• EXTRACTED INFORMATION

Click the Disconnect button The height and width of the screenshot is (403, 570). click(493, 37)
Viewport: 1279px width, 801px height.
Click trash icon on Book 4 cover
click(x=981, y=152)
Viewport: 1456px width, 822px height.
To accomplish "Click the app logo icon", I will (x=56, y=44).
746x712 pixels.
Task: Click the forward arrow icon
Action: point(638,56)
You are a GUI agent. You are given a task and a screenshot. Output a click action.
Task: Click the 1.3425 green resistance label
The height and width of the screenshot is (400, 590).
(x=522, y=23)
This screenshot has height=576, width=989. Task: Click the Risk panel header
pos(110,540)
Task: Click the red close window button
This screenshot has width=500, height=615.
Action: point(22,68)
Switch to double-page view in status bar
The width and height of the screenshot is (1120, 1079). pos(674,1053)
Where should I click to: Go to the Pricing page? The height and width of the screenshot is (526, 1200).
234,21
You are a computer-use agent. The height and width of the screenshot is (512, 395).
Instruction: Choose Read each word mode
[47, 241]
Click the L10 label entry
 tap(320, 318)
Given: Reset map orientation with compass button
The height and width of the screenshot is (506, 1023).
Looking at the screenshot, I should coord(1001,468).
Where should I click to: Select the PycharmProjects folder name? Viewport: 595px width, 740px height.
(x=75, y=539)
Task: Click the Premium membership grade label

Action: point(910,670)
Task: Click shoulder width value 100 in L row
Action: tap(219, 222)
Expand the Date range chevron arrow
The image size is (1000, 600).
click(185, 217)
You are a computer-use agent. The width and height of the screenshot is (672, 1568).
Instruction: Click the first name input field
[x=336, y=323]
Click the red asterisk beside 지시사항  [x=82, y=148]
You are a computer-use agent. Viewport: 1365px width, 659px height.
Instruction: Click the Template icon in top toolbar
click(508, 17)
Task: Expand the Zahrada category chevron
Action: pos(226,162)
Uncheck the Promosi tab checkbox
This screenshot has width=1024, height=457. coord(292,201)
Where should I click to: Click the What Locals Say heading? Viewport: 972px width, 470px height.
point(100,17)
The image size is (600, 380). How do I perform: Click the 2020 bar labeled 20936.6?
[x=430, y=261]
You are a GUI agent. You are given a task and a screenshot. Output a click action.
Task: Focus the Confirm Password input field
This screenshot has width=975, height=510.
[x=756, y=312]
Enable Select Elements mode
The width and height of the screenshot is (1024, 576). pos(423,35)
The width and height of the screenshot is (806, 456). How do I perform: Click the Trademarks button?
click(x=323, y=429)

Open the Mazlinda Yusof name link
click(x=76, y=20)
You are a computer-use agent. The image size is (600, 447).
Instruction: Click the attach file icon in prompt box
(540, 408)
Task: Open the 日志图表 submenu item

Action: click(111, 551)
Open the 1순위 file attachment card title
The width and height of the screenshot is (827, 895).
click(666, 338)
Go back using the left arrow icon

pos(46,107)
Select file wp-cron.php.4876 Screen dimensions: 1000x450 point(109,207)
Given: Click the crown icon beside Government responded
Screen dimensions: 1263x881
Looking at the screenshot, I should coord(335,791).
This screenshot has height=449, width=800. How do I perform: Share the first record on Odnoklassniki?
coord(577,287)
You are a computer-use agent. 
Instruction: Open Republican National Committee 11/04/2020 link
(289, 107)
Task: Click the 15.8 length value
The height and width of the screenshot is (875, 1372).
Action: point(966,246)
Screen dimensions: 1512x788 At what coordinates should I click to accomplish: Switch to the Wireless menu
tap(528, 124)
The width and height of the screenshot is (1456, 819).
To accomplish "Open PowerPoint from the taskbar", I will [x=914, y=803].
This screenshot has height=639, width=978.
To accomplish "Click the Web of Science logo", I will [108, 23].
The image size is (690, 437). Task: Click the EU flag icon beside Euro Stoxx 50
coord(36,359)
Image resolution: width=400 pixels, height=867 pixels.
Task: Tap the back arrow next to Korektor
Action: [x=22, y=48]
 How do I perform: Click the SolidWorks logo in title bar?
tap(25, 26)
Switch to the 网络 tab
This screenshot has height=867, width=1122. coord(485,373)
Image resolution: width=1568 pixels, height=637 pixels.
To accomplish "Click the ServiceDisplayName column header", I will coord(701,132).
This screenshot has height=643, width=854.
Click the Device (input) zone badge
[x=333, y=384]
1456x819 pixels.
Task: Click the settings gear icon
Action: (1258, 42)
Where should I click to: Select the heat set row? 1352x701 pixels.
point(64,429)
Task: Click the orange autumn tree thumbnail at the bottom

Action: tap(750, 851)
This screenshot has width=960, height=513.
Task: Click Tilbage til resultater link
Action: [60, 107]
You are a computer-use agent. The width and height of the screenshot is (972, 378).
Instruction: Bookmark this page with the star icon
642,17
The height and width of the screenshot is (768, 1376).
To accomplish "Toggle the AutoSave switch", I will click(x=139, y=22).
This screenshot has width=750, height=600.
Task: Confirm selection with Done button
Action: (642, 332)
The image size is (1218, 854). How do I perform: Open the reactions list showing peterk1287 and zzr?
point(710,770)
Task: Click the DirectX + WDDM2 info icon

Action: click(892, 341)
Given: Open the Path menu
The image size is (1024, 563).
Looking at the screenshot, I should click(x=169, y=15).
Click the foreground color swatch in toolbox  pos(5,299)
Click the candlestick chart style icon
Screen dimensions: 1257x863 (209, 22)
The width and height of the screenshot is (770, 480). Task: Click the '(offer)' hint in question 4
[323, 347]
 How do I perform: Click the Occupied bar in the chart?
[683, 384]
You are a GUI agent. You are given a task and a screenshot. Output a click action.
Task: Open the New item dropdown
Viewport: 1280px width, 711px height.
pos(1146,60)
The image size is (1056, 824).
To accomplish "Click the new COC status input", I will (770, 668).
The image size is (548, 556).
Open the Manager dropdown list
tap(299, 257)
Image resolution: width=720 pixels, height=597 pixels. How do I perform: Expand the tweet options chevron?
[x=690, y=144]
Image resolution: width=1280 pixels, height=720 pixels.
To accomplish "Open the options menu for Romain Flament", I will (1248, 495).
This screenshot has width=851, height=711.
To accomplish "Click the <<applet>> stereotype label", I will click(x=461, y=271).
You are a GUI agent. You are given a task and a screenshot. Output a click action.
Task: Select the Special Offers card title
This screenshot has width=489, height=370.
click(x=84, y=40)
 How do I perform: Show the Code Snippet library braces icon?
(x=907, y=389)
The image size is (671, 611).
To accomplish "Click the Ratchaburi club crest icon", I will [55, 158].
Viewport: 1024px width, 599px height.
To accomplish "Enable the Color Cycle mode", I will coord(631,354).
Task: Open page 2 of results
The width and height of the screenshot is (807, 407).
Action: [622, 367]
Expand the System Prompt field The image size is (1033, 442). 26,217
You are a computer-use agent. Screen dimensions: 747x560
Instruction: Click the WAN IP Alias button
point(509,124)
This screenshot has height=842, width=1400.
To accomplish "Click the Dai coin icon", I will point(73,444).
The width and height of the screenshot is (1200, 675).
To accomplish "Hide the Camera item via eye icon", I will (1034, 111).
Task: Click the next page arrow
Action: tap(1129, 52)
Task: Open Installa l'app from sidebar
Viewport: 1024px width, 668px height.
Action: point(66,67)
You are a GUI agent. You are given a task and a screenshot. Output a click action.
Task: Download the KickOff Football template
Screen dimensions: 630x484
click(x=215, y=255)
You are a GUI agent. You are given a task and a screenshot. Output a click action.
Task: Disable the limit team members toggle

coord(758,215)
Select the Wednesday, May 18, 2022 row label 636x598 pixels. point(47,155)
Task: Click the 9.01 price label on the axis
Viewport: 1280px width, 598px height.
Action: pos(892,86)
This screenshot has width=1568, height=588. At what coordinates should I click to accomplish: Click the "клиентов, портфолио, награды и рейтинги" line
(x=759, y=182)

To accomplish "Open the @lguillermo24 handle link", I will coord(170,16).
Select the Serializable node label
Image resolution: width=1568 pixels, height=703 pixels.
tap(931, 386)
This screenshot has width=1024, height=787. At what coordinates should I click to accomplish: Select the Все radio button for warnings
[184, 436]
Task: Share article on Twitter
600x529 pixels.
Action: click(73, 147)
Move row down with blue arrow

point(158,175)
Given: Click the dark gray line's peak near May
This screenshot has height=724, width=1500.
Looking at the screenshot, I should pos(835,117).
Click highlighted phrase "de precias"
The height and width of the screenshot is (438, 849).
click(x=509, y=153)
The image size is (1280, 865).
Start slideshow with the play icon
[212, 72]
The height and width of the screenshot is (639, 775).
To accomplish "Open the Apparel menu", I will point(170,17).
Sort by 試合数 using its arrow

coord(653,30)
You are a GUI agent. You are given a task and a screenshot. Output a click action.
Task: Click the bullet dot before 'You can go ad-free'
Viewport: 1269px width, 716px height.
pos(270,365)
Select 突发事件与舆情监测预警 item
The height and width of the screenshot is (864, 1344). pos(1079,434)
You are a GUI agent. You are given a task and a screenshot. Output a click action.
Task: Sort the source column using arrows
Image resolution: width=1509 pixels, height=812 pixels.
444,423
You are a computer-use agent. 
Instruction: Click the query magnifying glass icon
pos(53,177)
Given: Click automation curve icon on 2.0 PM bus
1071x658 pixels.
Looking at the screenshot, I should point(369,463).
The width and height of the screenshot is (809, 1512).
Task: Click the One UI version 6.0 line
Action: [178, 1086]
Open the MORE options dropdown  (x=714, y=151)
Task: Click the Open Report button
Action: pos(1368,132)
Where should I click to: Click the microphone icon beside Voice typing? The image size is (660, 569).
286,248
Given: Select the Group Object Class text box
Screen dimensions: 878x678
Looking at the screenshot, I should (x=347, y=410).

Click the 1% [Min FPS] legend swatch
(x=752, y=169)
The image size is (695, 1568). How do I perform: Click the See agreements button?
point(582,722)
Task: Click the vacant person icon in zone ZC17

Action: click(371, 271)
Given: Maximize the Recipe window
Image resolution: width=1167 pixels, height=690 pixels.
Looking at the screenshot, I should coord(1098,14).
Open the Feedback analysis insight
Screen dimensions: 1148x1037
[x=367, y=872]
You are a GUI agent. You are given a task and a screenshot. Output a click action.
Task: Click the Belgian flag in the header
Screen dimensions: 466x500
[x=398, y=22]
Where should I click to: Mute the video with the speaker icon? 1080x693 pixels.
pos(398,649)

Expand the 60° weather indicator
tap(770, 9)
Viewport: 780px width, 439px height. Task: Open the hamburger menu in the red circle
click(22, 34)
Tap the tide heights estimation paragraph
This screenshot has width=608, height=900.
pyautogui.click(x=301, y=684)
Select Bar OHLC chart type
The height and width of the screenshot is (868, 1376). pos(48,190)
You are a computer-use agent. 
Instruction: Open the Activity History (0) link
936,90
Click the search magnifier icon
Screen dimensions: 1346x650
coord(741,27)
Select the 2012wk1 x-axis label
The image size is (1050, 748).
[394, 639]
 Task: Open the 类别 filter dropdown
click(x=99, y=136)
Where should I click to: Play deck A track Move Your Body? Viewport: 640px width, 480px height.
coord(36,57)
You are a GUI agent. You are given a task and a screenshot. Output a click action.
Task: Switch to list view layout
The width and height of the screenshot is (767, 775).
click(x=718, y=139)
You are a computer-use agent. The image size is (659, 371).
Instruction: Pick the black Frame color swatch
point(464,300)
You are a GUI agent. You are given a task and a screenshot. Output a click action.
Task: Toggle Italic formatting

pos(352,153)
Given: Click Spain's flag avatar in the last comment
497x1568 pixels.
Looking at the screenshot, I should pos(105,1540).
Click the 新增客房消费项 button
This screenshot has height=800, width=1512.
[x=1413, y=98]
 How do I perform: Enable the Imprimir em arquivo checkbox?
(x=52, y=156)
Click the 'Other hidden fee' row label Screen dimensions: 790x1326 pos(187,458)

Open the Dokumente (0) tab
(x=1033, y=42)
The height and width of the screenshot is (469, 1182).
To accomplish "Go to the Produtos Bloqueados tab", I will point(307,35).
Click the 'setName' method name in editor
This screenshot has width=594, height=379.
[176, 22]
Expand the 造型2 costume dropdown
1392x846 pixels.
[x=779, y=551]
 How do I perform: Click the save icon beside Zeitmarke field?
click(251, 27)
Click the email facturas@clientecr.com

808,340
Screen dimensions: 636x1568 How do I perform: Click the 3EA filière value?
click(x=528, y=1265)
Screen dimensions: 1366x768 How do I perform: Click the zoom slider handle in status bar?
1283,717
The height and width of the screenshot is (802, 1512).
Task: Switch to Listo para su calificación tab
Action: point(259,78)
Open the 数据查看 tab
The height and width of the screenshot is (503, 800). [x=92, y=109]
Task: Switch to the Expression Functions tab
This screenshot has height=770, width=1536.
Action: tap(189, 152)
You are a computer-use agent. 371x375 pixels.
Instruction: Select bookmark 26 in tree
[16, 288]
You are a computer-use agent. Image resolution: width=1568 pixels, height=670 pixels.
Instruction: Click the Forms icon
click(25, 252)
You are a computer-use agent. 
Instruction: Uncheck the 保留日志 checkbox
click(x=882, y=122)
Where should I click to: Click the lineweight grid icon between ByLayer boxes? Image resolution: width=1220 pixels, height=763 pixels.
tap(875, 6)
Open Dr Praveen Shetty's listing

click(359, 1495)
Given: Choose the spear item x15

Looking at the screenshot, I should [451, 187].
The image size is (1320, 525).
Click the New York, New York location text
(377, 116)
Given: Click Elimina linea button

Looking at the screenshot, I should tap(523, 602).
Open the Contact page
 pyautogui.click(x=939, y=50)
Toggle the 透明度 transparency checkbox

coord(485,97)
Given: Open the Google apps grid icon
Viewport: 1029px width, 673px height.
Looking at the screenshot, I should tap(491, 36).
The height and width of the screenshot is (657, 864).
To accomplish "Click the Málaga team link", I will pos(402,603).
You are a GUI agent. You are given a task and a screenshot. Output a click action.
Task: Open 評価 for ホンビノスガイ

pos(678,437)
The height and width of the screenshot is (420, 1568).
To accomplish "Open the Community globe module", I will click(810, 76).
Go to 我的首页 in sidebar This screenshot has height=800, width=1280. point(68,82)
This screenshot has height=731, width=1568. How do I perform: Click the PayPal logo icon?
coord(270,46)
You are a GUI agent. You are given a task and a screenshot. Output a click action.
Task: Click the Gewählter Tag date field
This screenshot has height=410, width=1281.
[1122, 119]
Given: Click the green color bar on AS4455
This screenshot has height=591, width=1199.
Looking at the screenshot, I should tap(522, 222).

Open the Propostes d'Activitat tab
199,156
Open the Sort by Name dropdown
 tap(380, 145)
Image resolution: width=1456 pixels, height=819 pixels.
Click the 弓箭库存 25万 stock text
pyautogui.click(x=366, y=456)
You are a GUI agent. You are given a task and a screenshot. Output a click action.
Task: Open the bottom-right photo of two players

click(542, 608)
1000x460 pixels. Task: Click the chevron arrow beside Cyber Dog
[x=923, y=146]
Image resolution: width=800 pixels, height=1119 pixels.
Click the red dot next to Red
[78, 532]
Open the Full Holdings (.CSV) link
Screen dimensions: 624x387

• ABOUT THIS TASK
Look over the entries above and say how many lines contain "card"; give only the number.

• ANSWER BOX
2